## Aim 1:
Rewrite the paragraph of the cow story that begins "The next day as we got started with our chores" more briefly, keeping its main facts.

## Source excerpt:
-----

Cows Aren't As Dumb as You Think

Everyone thinks cows are stupid, but since I was 16 I’ve known they were much brighter than people give them credit for being.

Every hot July day I think of my sixteenth summer when I discovered that cows had at least some intelligence. Our family had moved onto Main Street earlier that year to an old home with a large lot that ran behind Morris Mercantile. (I will Blog about that move some other time, there was some adventure involved in that.) My Mom planted a large garden in the lot behind the store and that July we had quite a few watermelons ripening on their vines. My brothers and I kept asking Mom if we could pick a watermelon and see if it was ripe yet and day after day she kept telling us they weren’t ready. We must have about pestered her to death with our appeals to eat watermelon from the garden. The Merc had a great variety of junk food and candy to purchase, but at our house you wouldn’t find treats in the cupboards. The best cereal we ever had was Raisin Bran, we usually had soaked whole wheat or Zoom for breakfast. We rarely had ice cream and never popsicles in the freezer. Cookies or other treats sitting around for snacking was unheard of in my Mother’s very healthy house. That made the ripening watermelons even more appealing to us three kids.

Finally one day in July or perhaps it was August, my Mom announced that the next day we could pick a watermelon and eat it. We went to beds that night dreaming about deep red, juicy watermelon flesh dripping with refreshing sweetness. I pictured us sitting under the trees in our yard enjoying the best summer treat known to mankind.

The next day as we got started with our chores (we still had a chicken coop full of chickens—that is part of the moving story I will share another time), suddenly a wail of anguish shattered the quiet morning air. Jim came running in shaking with anger. He was trying to tell us something, but could only gesture and jabber unintelligibly. He got us to follow him out to the garden where our beautiful watermelon patch was now nothing but a few teeth-marked rinds and hoof prints smashing the vines and leaves of the plants into juicy mud. The neighbor’s cows had pushed over the fence to get to our watermelons on the exact day they were ripe enough to eat. Those cows had been on the other side of the fence from our garden for months without making any attempt to break through, but somehow they knew when the watermelons would be at their most deliciousness and waited until the very day they were deemed to be ripe to break in and steal them. There has to be some intelligence involved to be that devious, that mean, that conniving.

I only lived in that house for a couple of years before going away to college, but I never looked at those cows on the other side of the fence in the same way. I always thought they were listening and learning and devising more dastardly schemes to make our lives miserable.

Years after college and living away from Hinckley I considered that it was very odd that you could live on Main Street and still have cows (very devious, watermelon eating cows) for neighbors.

3 comments:

Tina said...

What a cute story! I had something like that happen here in my garden. Just as I decided my corn crop was "just right" to eat I stepped out my door to go harvest the ears for our dinner and what did I see? Every ear was husked down to the bottom (still on the stalk) and every juicy kernal of corn was gone! Either our squirrels or some other four legged creature got to them before us! I haven't had the heart to plant corn since! Yes, these animals are uncomminly canny that way!

Dean and Sheri said...

I enjoy reading your posts so much. And once again...I envy your childhood. Well, all except the going without sweet juicy watermelon part. We ate "cracked wheat" cereal too when I was a kid. I despised it, but ya know what? Dean and I have it at least a couple of times a week for breakfast. There is some waiting for me at this very moment! If you'd asked me when I was a kid if I'd eat it when I grew up I would have told you "NO WAY"...and then I grew up.

Jim Shumway said...

Thanks for the story Georgia. I still hate those cows! They looked decidely fatter after that incident, which only made me hate them more. By the way, I had Apple Jacks for breakfast this morning...because I could!

-----

## Information provided:

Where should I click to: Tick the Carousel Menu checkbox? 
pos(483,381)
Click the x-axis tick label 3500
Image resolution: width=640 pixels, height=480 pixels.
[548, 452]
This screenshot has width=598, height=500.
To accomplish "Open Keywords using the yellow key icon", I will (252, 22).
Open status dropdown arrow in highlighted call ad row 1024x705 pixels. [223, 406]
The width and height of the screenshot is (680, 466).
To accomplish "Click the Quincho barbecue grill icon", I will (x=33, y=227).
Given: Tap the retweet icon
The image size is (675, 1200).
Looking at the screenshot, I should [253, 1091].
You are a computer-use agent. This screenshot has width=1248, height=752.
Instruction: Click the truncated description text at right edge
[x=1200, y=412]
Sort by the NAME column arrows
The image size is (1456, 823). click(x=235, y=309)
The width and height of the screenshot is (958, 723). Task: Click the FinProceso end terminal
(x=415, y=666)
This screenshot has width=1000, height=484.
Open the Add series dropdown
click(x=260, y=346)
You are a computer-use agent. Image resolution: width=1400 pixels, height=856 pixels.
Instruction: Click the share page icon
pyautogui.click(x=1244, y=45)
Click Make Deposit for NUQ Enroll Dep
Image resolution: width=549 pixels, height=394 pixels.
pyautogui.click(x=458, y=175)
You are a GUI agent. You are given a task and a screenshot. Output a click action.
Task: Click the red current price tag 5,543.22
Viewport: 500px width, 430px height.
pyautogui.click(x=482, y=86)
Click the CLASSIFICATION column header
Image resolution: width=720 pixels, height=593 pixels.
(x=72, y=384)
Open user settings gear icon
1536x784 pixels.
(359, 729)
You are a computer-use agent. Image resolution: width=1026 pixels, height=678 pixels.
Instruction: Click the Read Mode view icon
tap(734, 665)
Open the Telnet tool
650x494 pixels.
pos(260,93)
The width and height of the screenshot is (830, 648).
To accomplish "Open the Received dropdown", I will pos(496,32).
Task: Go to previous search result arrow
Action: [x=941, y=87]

-----

## Aim 2:
Copy the records from the line with "You are a GUI" up to and including the last line of the records.

## Complete answer 1:
As the morning chores began, Jim ran in shaking with anger and unable to speak clearly, then led everyone to the garden. The watermelon patch was ruined: only a few teeth-marked rinds were left, and hoof prints had crushed the vines and leaves into juicy mud. The neighbor's cows had pushed over the fence on the exact day the melons were ripe, after months of ignoring the garden. To the writer, that timing showed devious, conniving intelligence.

## Complete answer 2:
You are a GUI agent. You are given a task and a screenshot. Output a click action.
Task: Click the red current price tag 5,543.22
Viewport: 500px width, 430px height.
pyautogui.click(x=482, y=86)
Click the CLASSIFICATION column header
Image resolution: width=720 pixels, height=593 pixels.
(x=72, y=384)
Open user settings gear icon
1536x784 pixels.
(359, 729)
You are a computer-use agent. Image resolution: width=1026 pixels, height=678 pixels.
Instruction: Click the Read Mode view icon
tap(734, 665)
Open the Telnet tool
650x494 pixels.
pos(260,93)
The width and height of the screenshot is (830, 648).
To accomplish "Open the Received dropdown", I will pos(496,32).
Task: Go to previous search result arrow
Action: [x=941, y=87]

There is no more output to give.